Hello all... Back story -- I've been going with my high school aged son to see colleges. Its been a really great time with him. Part 2 backstory -- he may be gay, hes become very close with a kid who is gay. Of course it may be just a friendship. But over the past 8 months, I'm now looking back at the times they've had sleepovers... it could be. In any case, thought it time to share this information with his mother, my ex wife. There have been some homophobic comments by her current husband, which I want to stop, to be sensitive. We had a great talk about him. And then, I told her I would be disingenuous to talk about our son, without sharing about my journey. She was very happy for me, how liberating it must be. And she tells me, well the family has been thinking that for 25 years (really???). Got a couple months before my full coming out when I tell my kids, for now, it feels great. So coming out continues.... Thank you all for your support - I'm getting my life back.
That's really something, Pete, I really am encouraged by this as I must eventually face the same thing (once the divorce is through, etc.)

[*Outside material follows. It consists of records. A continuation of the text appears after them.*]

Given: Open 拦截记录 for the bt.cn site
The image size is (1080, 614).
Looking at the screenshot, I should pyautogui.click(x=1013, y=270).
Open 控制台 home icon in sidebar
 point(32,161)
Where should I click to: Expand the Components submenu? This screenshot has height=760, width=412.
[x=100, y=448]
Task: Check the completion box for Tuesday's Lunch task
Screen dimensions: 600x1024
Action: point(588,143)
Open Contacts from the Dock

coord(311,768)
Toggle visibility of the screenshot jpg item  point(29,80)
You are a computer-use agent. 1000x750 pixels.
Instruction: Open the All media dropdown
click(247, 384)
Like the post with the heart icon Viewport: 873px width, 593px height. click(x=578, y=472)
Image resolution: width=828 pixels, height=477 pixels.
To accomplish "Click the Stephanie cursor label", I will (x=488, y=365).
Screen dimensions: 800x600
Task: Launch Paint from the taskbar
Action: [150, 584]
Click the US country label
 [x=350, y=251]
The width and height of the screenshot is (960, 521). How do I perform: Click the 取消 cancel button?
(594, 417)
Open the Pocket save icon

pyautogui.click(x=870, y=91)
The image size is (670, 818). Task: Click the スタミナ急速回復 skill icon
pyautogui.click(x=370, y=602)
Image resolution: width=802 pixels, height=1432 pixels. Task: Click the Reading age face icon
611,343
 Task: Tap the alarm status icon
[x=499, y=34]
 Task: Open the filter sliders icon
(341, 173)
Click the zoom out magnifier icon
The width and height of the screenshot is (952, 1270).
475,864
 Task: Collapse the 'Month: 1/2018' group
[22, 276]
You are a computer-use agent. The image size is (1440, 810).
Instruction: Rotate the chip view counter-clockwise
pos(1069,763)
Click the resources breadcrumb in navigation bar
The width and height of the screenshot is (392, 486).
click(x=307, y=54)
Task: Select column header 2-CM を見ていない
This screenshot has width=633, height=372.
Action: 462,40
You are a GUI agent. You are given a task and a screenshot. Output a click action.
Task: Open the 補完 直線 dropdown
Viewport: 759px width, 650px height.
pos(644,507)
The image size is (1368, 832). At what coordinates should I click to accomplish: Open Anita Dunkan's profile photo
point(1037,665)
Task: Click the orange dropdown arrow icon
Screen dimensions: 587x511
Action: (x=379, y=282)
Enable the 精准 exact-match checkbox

That takes a lot of courage from what I've read on here. I'm glad that it went well and I'm happy that things are good. As for your ex's husband, hopefully one day his view will change. At least if your son actually does turn out to be gay, his father will be there and accepting of it. Either way, good job! Hopefully this journey goes as smoothly as it seems to be right now.
Congrats Pete! This made me so happy to read. You've helped me so much, and I'm glad things are working out for you! Quick question - why haven't you told your son? I think that might go a long way in making him OK with who he is (if he indeed is gay), even though it probably would be initially traumatic for him. I really think it would be good in the long run. Of course, only you know your son and what would be good for him
Congrats Pete! Question, I remember when you first joined EC, you had a girlfriend and thought marriage was around the corner. Have you told her yet? Did I miss that post? How did it go?
Congratulations. It happens quite often that family knows for a long time before we come out. After all, you are noticing about your son. People who care about you noticed about you, too. It just means they care, and were paying attention. It's especially unsurprising that your ex-wife had an idea about this. (Now, change your out status, ex-wife is a big one!)
If your son is gay, he will find so much comfort in knowing that he has somebody to talk to and relate to. Congratulations and good luck!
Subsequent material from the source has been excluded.